The government have introduced various measures such as the job retention scheme and easing the restrictions on accessing Universal Credit to help alleviate the financial stress facing many of the population and minimise the financial damage in the short term for companies.
Further to this, a number of lenders have been offering ‘payment holidays’ on mortgages, with banks freezing overdraft charges too in an attempt to help those facing financial hardship.
Many people were already in a financially vulnerable position before the pandemic, as over half of those seeking advice from debt charity StepChange during 2019 were in some form of employment. So, with the coronavirus crisis widely expected to trigger an economic recession with the potential for a sharp rise in unemployment, this could have serious implications for personal and household finances.
Too few people are actually prepared for any kind of emergency which could affect their finances, and don’t have necessary systems in place to support them should something happen. According to Royal London’s State of Protection Nation report (June 2019), only 2 in 10 people who have a mortgage have some income protection in place, while 4 in 10 don’t have any life insurance.

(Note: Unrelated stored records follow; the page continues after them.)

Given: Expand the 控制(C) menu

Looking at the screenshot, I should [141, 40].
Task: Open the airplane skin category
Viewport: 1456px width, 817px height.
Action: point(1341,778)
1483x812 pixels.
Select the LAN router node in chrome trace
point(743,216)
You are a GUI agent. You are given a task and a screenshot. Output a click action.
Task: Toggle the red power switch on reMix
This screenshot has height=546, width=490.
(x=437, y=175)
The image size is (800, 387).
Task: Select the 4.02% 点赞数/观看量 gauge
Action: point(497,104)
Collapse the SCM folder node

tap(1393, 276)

Protecting you and your family doesn’t have to be pricey. The coronavirus pandemic has taught us all how easily we could become ill and be unable to work, could you afford to protect against it?
For some people it is the cost, or perceived cost, of protection that puts them off, but you can find good value for money and different ways of lowering or managing the cost.

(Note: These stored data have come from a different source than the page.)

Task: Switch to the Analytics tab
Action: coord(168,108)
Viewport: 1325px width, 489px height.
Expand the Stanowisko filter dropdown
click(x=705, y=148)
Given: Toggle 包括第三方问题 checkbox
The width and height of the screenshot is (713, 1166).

For others, it can appear to be an intimidating topic, especially life cover. With many people struggling to understand the difference between life insurance and life assurance it’s not surprising The main difference between the two is that life insurance is cover for a set term, whereas life assurance covers you for life, which is why it is often referred to as whole of life cover.
Many of you will have seen policies for whole of life advertised on TV, usually aimed at over 50’s to help with funeral costs, but these plans can do much more than that. You can use them to pay off a mortgage or other loan, help protect against the early death of a partner or parent, especially when there’s financial responsibility for children. They can also be used to help cover the cost of an Inheritance Tax (IHT) bill.
Whether you choose life insurance and life assurance, it’s typically cheaper to get this whilst you are younger. The policy right for you will depend on your circumstances and the type of cover you’re looking for, it’s always best to speak to your financial adviser about this.
The coronavirus crisis has further highlighted how important it is to review any existing cover you have on a regular basis, to ensure this still meets your requirements. Many people suffer from a ‘protection gap’, which is basically the difference between the insurance cover that people would ideally have and what’s actually in place. This means should anything happen, the protection you have won’t fully cover your needs, leaving you open to a potential shortfall in cover.